Yelp’s local ad platform is composed of multiple Spark Streaming pipelines that consolidate events from hundreds of thousands of active ad campaigns and process terabytes of data a day. These help keep ad delivery within budget constraints and provide realtime campaign metrics to account managers. These pipelines are revenue critical and we needed them to have strong guarantees in the face of failures. As a framework Spark Streaming provides fault tolerant exactly-once semantics within the processing stages of a pipeline. However, for long running stateful pipelines that interact with other stateful systems, achieving end-to-end exactly-once guarantees required a more holistic approach.
We were able to achieve exactly-once guarantees within these pipelines by arriving at a strategy that makes stateful operations idempotent as long as the source data is at least partially ordered (we use Kafka) and there is a supporting key-value store that allows conditional writes (we use Cassandra). In this talk we will be focussing on the core idea behind our end-to-end exactly-once aggregation. We will discuss this in the context of a pipeline that serves multiple local ads use-cases and cover its business requirement, earlier approaches considered, and our eventual solution. We will conclude the talk with a few thoughts on how we are extending this idea further.

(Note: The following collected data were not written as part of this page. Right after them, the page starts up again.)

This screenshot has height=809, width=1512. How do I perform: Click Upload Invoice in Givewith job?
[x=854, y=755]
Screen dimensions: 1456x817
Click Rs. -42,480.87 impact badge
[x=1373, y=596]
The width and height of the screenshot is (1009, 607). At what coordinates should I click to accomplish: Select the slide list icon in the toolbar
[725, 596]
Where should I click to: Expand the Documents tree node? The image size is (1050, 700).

Amit is currently a Software Engineer at Yelp. He works on architecting and building pipelines for stream and bulk processing of data. Prior to Yelp he was at Amazon working within the big data ecosystem. Over the years he has worked in various areas including medical imaging, AI, robotics and embedded systems. In his free time he likes to tinker with code and electronics, and aspires to be an interdisciplinarian. He lives with his wife and two kids in California.